Checks Links

0.8.0 2019-04-07 14:31 UTC

README

Build Status

Fink (pronounced "Phpink") is a command line tool for checking HTTP links written in PHP.

  • Check websites for broken links or error pages.
  • Asynchronous HTTP requests.

recording

Installation

Install as a stand-alone tool or as a project dependency:

Installing as a project dependency

$ composer require dantleech/fink --dev

Installing from a PHAR

Download the PHAR from the Releases page.

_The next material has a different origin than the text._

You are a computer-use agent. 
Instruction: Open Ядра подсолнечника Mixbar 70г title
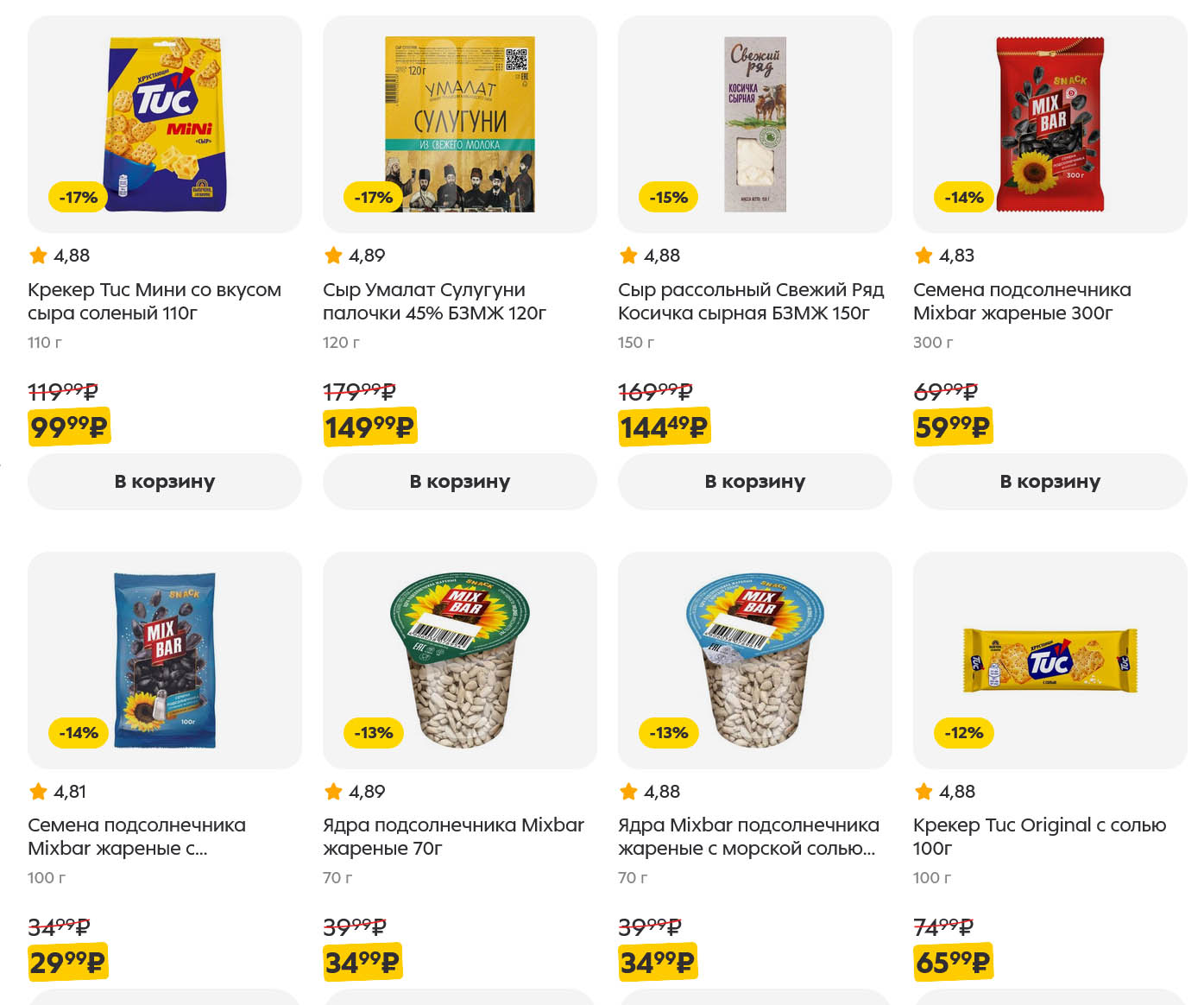click(x=453, y=837)
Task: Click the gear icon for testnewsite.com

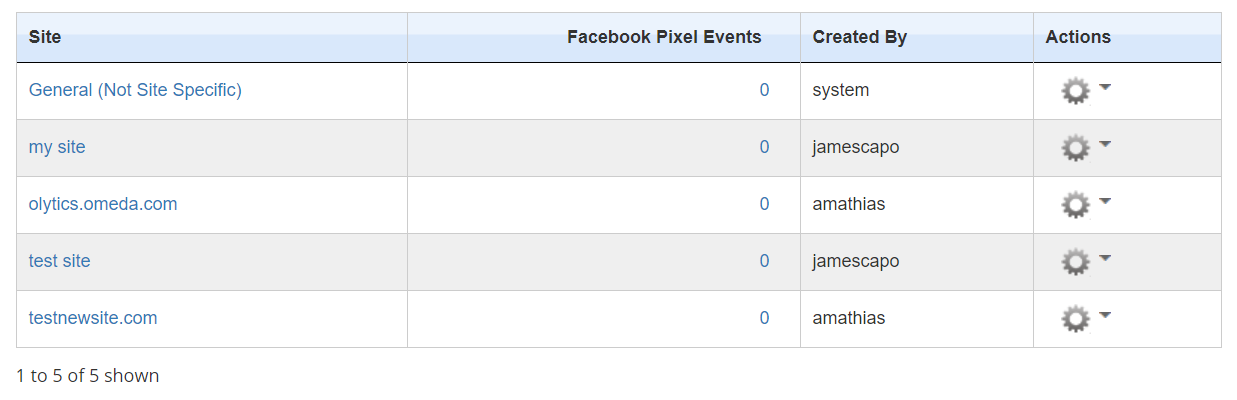Action: (x=1074, y=320)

Building your own PHAR with Box

You can build your own PHAR by cloning this repository and running:

$ ./vendor/bin/box compile

Usage

Run the command with a single URL to start crawling:

$ ./vendor/bin/fink https://www.example.com

Use --output=somefile to log verbose information for each URL in JSON format, including:

  • url: The tested URL.
  • status: The HTTP status code.
  • referrer: The page which linked to the URL.
  • referrer_title: The value (e.g. link title) of the referring element.
  • referrer_xpath: The path to the node in the referring document.
  • distance: The number of links away from the start document.
  • request_time: Number of microseconds taken to make the request.
  • timestamp: The time that the request was made.
  • exception: Any runtime exception encountered (e.g. malformed URL, etc).

Arguments

  • url (multiple) Specify one or more base URLs to crawl (mandatory).

Options

  • --client-max-body-size 'Max body size for HTTP client (in bytes).
  • --client-max-header-size 'Max header size for HTTP client (in bytes).
  • --client-redirects=5 Set the maximum number of times the client should redirect (0 to never redirect).
  • --client-security-level=1 Set the default SSL secutity level
  • --client-timeout=15000 Set the maximum amount of time (in milliseconds) the client should wait for a response, defaults to 15,000 (15 seconds).
  • --concurrency: Number of simultaneous HTTP requests to use.
  • --display-bufsize=10 Set the number of URLs to consider when showing the display.
  • --display=+memory Set, add or remove elements of the runtime display (prefix with - or + to modify the default set).
  • --exclude-url=logout (multiple) Exclude URLs matching the given PCRE pattern.
  • --header="Foo: Bar" (multiple) Specify custom header(s).
  • --include-link=foobar.html Include given link as if it were linked from the base URL.
  • --insecure: Do not verify SSL certificates.
  • --load-cookies: Load from a cookies.txt.
  • --max-distance: Maximum allowed distance from base URL (if not specified then there is no limitation).
  • --max-external-distance: Limit the external (disjoint) distance from the base URL.
  • --no-dedupe: Do not filter duplicate URLs (can result in a non-terminating process).
  • --output=out.json: Output JSON report for each URL to given file (truncates existing content).
  • --publisher=csv Set the publisher (defaults to json) can be either json or csv.
  • --rate Set a maximum number of requests to make in a second.

Examples

Crawl a single website

$ fink http://www.example.com --max-external-distance=0

Crawl a single website and check the status of external links

$ fink http://www.example.com --max-external-distance=1

Use jq to analyse results

jq is a tool which can be used to query and manipulate JSON data.

$ fink http://www.example.com -x0 -oreport.json
$ cat report.json| jq -c '. | select(.status==404) | {url: .url, referrer: .referrer}' | jq

Exit Codes

  • 0: All URLs were successful.
  • 1: Unexpected runtime error.
  • 2: At least one URL failed to resolve successfully.